The next year rolls around, and another half-orc is chosen. They bring him in to the back room of the temple for his test, and there is a longsword on the table. The high priest points to the sword and says "What is that?". The chosen half or says "It's a sword.", and all the gathered preists clap and sing "You're the half-orc of the year, da da da"

The next year rolls around, and another half-orc is chosen. They bring him into the back room of the temple for his test, and there is a... a ummm... (at this point make hand waves and hints like "long wood thingy with the odd-shaped pointy bit..." and such, referencing a pole-arm. when someone in the group mentions a pole-arm or any flavor of pole-arm such as a bec de corbin or mancatcher or such, clap and sing "You're the half-orc of the year, da da da")
 

GILGAMESH

First Post
So, this guy walks into a tavern and sits down at the bar. The tavern owner looks over and see that he has a BEHOLDER growing out of the top of his head. The tavern owner( not wanting to be inhospitable) walks up to the man and asks," So, buddy, how did this happen to you?" The BEHOLDER looks down at the tavern owner and says," I don't know, It started out as a pimple on my butt."......Hhhaaa...... hhaaaa....hhhhaaa....Get it , the man was the pimple, ........ get it.
 

Sinistar

Registered User
Ahh, finally a Tick quote. Nothing better than the Tick!

For the dwarf jester, I think a bunch of human jokes would go over well as well. Plus it would get to the party more as they seem to be mostly human... Use "little moron" jokes and replace it with human.

Why did the little human take a ladder to the wizard college? He wanted to go to High Magic School.

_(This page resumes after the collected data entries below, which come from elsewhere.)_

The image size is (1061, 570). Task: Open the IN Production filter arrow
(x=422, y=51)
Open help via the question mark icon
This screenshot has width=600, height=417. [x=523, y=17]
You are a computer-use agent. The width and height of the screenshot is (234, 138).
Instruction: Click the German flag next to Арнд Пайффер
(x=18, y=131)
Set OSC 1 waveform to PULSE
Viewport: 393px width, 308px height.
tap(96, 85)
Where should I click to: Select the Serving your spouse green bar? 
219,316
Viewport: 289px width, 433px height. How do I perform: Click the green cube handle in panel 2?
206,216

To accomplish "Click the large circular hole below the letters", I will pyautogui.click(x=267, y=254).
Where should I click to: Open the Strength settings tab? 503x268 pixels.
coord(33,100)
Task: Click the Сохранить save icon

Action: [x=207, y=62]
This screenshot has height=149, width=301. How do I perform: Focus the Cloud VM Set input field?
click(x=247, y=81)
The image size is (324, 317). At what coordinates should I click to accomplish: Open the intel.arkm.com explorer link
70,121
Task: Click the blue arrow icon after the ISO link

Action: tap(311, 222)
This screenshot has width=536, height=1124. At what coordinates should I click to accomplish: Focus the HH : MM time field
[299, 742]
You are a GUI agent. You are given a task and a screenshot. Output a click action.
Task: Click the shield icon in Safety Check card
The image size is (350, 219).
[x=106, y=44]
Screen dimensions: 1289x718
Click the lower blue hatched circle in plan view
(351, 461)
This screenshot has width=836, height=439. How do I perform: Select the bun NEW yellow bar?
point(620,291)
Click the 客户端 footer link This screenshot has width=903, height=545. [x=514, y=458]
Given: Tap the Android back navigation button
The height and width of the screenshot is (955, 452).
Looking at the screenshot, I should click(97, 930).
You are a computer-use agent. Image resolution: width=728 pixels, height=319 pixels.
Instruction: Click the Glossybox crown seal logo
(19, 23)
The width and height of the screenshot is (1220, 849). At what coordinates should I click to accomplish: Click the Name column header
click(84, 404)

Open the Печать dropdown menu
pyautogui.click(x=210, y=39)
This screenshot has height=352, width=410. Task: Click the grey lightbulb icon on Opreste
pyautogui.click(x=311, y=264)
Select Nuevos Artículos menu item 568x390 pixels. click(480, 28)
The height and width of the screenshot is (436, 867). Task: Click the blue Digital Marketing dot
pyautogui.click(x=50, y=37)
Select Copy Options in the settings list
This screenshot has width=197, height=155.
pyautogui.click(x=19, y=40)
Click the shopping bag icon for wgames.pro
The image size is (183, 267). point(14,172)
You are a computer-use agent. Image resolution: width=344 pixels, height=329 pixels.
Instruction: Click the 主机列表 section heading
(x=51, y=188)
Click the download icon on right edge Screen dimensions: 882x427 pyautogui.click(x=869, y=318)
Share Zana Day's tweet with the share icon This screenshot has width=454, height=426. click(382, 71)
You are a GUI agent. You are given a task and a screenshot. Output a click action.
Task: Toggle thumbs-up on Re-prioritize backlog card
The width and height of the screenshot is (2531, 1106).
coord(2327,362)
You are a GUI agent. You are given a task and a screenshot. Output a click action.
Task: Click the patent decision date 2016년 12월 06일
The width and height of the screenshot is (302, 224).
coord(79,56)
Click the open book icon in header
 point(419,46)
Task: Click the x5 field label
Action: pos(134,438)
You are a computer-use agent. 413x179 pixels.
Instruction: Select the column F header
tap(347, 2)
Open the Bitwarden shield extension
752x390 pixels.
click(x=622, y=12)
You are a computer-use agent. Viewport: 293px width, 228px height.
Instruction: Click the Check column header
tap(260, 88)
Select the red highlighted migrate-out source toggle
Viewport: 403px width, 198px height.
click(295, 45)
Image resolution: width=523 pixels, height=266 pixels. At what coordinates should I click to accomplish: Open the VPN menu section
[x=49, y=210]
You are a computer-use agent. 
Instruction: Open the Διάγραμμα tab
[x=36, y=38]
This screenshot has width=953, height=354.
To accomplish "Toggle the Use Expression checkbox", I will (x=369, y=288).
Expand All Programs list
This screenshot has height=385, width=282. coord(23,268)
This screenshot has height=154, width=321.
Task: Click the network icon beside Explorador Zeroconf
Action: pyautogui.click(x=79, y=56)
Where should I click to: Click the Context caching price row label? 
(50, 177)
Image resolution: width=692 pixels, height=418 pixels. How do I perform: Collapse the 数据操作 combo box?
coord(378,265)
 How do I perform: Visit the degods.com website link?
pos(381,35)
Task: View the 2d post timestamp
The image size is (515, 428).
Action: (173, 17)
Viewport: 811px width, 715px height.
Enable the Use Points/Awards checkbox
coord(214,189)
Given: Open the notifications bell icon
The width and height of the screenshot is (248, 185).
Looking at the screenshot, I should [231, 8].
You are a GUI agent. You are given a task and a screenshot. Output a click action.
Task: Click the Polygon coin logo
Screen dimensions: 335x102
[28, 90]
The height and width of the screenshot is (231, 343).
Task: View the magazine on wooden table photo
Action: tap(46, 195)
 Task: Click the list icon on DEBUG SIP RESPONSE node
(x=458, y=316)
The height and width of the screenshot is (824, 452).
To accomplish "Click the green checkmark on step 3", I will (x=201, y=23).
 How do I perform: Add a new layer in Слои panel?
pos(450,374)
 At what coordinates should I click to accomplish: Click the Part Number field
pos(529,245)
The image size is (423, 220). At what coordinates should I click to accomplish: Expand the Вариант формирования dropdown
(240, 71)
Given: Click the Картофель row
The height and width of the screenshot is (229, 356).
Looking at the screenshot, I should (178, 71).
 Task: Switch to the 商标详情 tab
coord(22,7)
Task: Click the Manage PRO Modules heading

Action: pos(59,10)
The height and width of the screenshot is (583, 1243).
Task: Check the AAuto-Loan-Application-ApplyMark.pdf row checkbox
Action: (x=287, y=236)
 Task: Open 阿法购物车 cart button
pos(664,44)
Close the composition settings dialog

Why did the little human throw the chronograph out the window? He wanted to see time fly.

How many humans does it take to replace a door? two generations, the first to argue about which way the door should open and the second to hire a dwarf to fix it. (maybe not...)
 

William Ronald

Explorer
Here is one based on a joke that someone told me.

A man goes to a temple and brings his dog with him. A new member says, "You can't bring your dog here."

The man replies, "My dog Max is a member of this congregation," and helps the dog on with a holy symbol and religious vestments.

The high priest of the temple during the services asks Max to go up before the altar and do a reading of the text that they were studying last week. The dog reads the text aloud in its original language and offers up an interpreptation of it based on the views of several prominent scholars. The high priest smiles at Max and thanks him for his reading and lecture.

The new temple member looks at Max with awe, and whispers "He should go to seminary."

The dog's owner turns to him and shrugs his shoulders? "What can you do? He wants to be an archmage."